Dear Editor,
The recent report by the Mexican consultant on oil refinery capacity shows the need for external oil sales. The data shared points to a 30-year supply for a local refinery based on the 1.5 billion oil find. With an accelerated or straight-line depreciation model, the payback on the investment can be determined if excess crude oil is sold. The challenge for the investment is long-term projected oil prices.
The 30-year plan for the Green Economy will inform the decision as to whether this investment can overcome the risk. Our ability as a nation to transition away from fossil fuel dependence faster than other nations will aid us to eliminate the risk associated with oil prices.
Given the energy agendas of high consumption countries and oil producing countries, we are exposed to demand reduction and the associated price softness in the market. This leaves supply countries with increased market competition.

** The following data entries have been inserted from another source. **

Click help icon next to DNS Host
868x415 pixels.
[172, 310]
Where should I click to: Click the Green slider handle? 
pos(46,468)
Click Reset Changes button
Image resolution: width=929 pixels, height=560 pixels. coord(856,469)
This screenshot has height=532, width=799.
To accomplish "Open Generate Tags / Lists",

The sensitivity and complexity of the Venezuelan supply being offline has been sustaining market prices during a price-favourable military climate. As the major military engagements end and the Venezuelan situation is resolved, oil prices will experience increased downward price pressure in the market.
Although this risk is built into current prices for the near- to mid-term, the long-term impact is beyond the futures market risk consideration, thus making it difficult to determine the rate of global conversion away from fossil fuels and towards a greener energy economy.
However, if a peaceful global climate is maintained and energy conversion targets are kept as outlined by countries at the climate summit, oil prices can be forecasted with reduced variation and increased accuracy. This is the baseline scenario for determining the payback on the refinery investment.